It's always good to steal insights from wherever you legitimately can. There's often more treasure in areas utterly different from your field of activity than in those that on the face of it fall into the same category.

I think that in the hedge fund business for example I've learnt more in recent years from choirs, alternative wine makers that break the rules, open source communities, the Rotary Club, observations of artistic scenes, pondering what the punk Tom Jennings told me back in the day, and so on than I have from competitors in my field.

I think each language community is founded on its own unique principles and trying to squash it onto a box that doesn't fit isn't going to go anywhere.

D doesn't need a big corporate sponsor. It already has some corporate sponsors and now there is a beginning made with the D Foundation and enterprise adoption across many different sectors it's just a matter of nourishing the beginning we have and helping it unfold.
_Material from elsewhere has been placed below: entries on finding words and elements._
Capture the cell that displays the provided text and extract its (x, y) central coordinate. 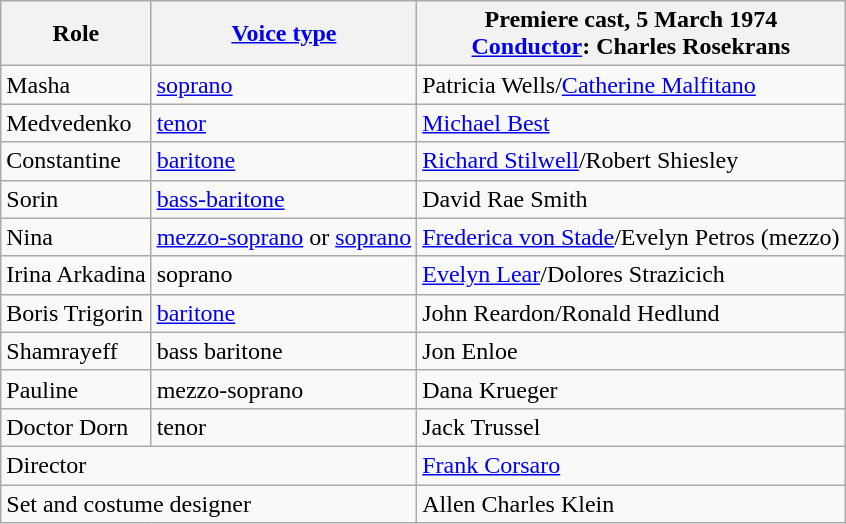
Doctor Dorn (76, 427)
Constantine (76, 161)
Jon Enloe (631, 351)
Richard Stilwell/Robert Shiesley (631, 161)
Nina (76, 237)
Jack Trussel (631, 427)
Premiere cast, 5 March 1974Conductor: Charles Rosekrans (631, 34)
Medvedenko (76, 123)
Frank Corsaro (631, 465)
bass baritone (284, 351)
mezzo-soprano or soprano (284, 237)
Frederica von Stade/Evelyn Petros (mezzo) (631, 237)
Set and costume designer (209, 503)
Evelyn Lear/Dolores Strazicich (631, 275)
Director (209, 465)
Sorin (76, 199)
Masha (76, 85)
bass-baritone (284, 199)
Shamrayeff (76, 351)
Role (76, 34)
Dana Krueger (631, 389)
David Rae Smith (631, 199)
Patricia Wells/Catherine Malfitano (631, 85)
Michael Best (631, 123)
mezzo-soprano (284, 389)
Voice type (284, 34)
Pauline (76, 389)
Boris Trigorin (76, 313)
Allen Charles Klein (631, 503)
John Reardon/Ronald Hedlund (631, 313)
Irina Arkadina (76, 275)
Capture the cell that displays the provided text and extract its [X, Y] central coordinate. 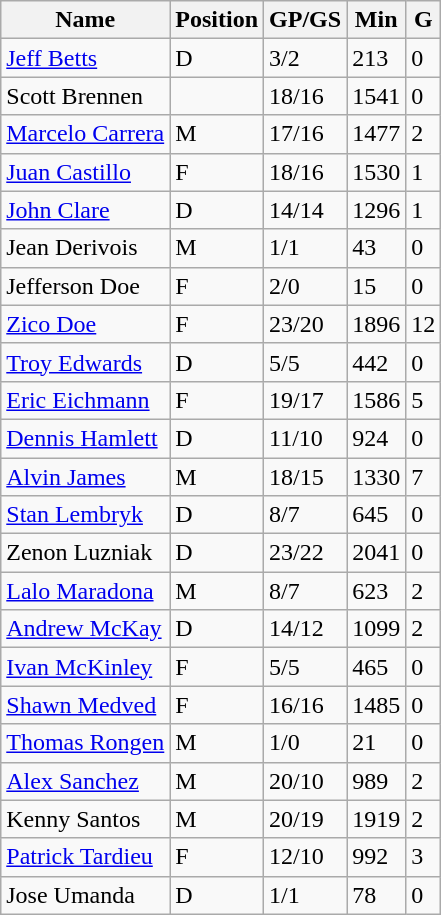
989 [376, 781]
18/15 [306, 477]
Patrick Tardieu [86, 857]
14/14 [306, 210]
465 [376, 667]
Zico Doe [86, 324]
23/22 [306, 553]
1586 [376, 400]
1541 [376, 96]
Shawn Medved [86, 705]
Stan Lembryk [86, 515]
2/0 [306, 286]
1530 [376, 172]
Name [86, 20]
Dennis Hamlett [86, 438]
G [424, 20]
Alvin James [86, 477]
Position [217, 20]
19/17 [306, 400]
Scott Brennen [86, 96]
3 [424, 857]
20/10 [306, 781]
12/10 [306, 857]
992 [376, 857]
Jean Derivois [86, 248]
645 [376, 515]
442 [376, 362]
21 [376, 743]
1099 [376, 629]
213 [376, 58]
Marcelo Carrera [86, 134]
1330 [376, 477]
John Clare [86, 210]
17/16 [306, 134]
1896 [376, 324]
Juan Castillo [86, 172]
Eric Eichmann [86, 400]
1296 [376, 210]
Lalo Maradona [86, 591]
43 [376, 248]
12 [424, 324]
3/2 [306, 58]
2041 [376, 553]
20/19 [306, 819]
Min [376, 20]
1477 [376, 134]
Alex Sanchez [86, 781]
Kenny Santos [86, 819]
1919 [376, 819]
23/20 [306, 324]
11/10 [306, 438]
GP/GS [306, 20]
Zenon Luzniak [86, 553]
Jose Umanda [86, 895]
Jeff Betts [86, 58]
Andrew McKay [86, 629]
924 [376, 438]
15 [376, 286]
623 [376, 591]
Ivan McKinley [86, 667]
14/12 [306, 629]
Troy Edwards [86, 362]
7 [424, 477]
5 [424, 400]
1/0 [306, 743]
16/16 [306, 705]
78 [376, 895]
1485 [376, 705]
Jefferson Doe [86, 286]
Thomas Rongen [86, 743]
Extract the [x, y] coordinate from the center of the cell holding the provided text.  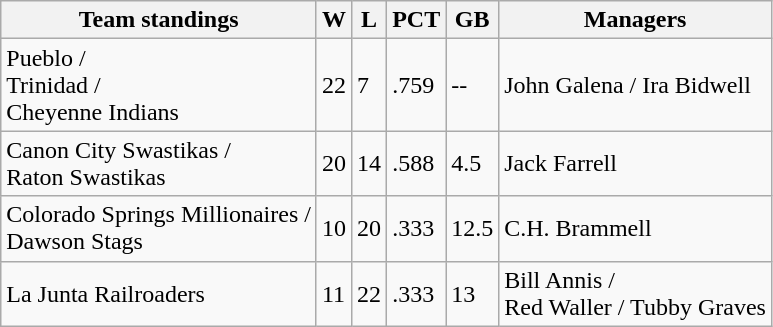
.588 [416, 164]
4.5 [472, 164]
Canon City Swastikas / Raton Swastikas [159, 164]
La Junta Railroaders [159, 294]
.759 [416, 85]
Bill Annis / Red Waller / Tubby Graves [636, 294]
GB [472, 20]
11 [334, 294]
L [370, 20]
10 [334, 228]
Pueblo / Trinidad / Cheyenne Indians [159, 85]
John Galena / Ira Bidwell [636, 85]
Team standings [159, 20]
C.H. Brammell [636, 228]
W [334, 20]
12.5 [472, 228]
-- [472, 85]
13 [472, 294]
Colorado Springs Millionaires / Dawson Stags [159, 228]
14 [370, 164]
Jack Farrell [636, 164]
Managers [636, 20]
7 [370, 85]
PCT [416, 20]
Provide the [X, Y] coordinate of the cell's center where the given text is located.  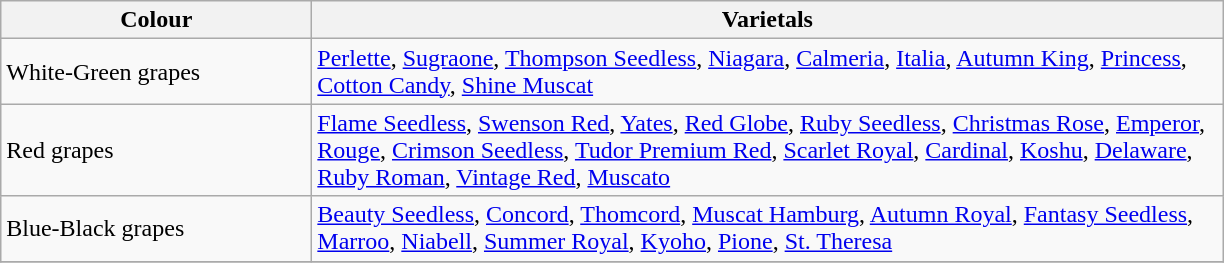
White-Green grapes [156, 72]
Colour [156, 20]
Perlette, Sugraone, Thompson Seedless, Niagara, Calmeria, Italia, Autumn King, Princess, Cotton Candy, Shine Muscat [768, 72]
Varietals [768, 20]
Beauty Seedless, Concord, Thomcord, Muscat Hamburg, Autumn Royal, Fantasy Seedless, Marroo, Niabell, Summer Royal, Kyoho, Pione, St. Theresa [768, 228]
Red grapes [156, 150]
Blue-Black grapes [156, 228]
Extract the [x, y] coordinate from the center of the cell holding the provided text.  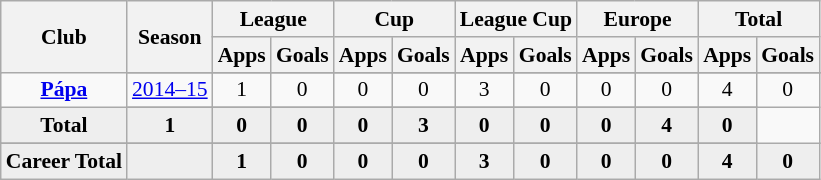
League [274, 19]
League Cup [516, 19]
Cup [394, 19]
Europe [638, 19]
2014–15 [170, 90]
Club [64, 36]
Pápa [64, 90]
Season [170, 36]
Career Total [64, 162]
Provide the [X, Y] coordinate of the cell's center where the given text is located.  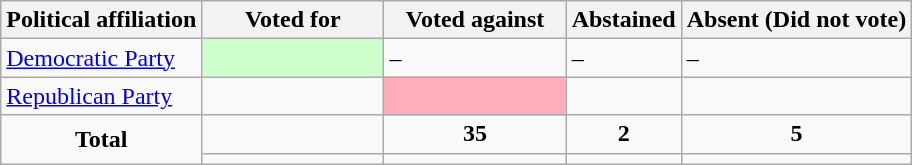
Voted against [475, 20]
2 [624, 134]
35 [475, 134]
Voted for [293, 20]
5 [796, 134]
Abstained [624, 20]
Political affiliation [102, 20]
Absent (Did not vote) [796, 20]
Republican Party [102, 96]
Total [102, 140]
Democratic Party [102, 58]
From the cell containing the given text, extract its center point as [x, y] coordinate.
The idea of any corporate sponsor having much luck with influencing the development of the language in a direction it doesn't want to go anyway is most entertaining to contemplate. Remedy Games asked for attributes I think - a really good idea - and even then there was grumbling. Not that I mind the grumbling.

You know money is valuable but creative energy and involvement is much more so, even though you can't eat the latter.

I am hoping in time that we would inspire others to see the benefits of being involved and I think that will happen.

ICO sponsorship or from divers companies across many domains - I know which one I think creates the best foundation for future success.

I did try funding bounty source but there doesn't seem to be much action there.

I hope Nim succeeds too - it looks like a nice language and it's an amazing accomplishment for a small core team. Languages are not after all in a battle to the death - life is not a zero-sum game.

My biggest challenge right now is hiring more of the right kind of programmers given that it takes a lot of time to find them the conventional way and I would like to keep raising the bar and not lower it.

It's a firm where people matter so if someone wants to work on open source projects that are in a direction that helps the direction of the firm one day a week then it's something we can be open to for the right person.

And if we end up continuing to find more strong people via the D community then it's easy to justify increasing our contribution. Headhunters charge 20% of first year's salary, after all, and they mostly don't have good taste and it ends up taking a lot of time I don't have.

In a world where the system of credentials has broken down, what is left that still works? Focal points, resonance, sample work, and recognition by those who have reputation already.

Maybe in a decade we will be reminiscing about those wonderful times before people realised there are great jobs in D. Success ultimately attracts a different kind of person - every moment in time is good for some purpose.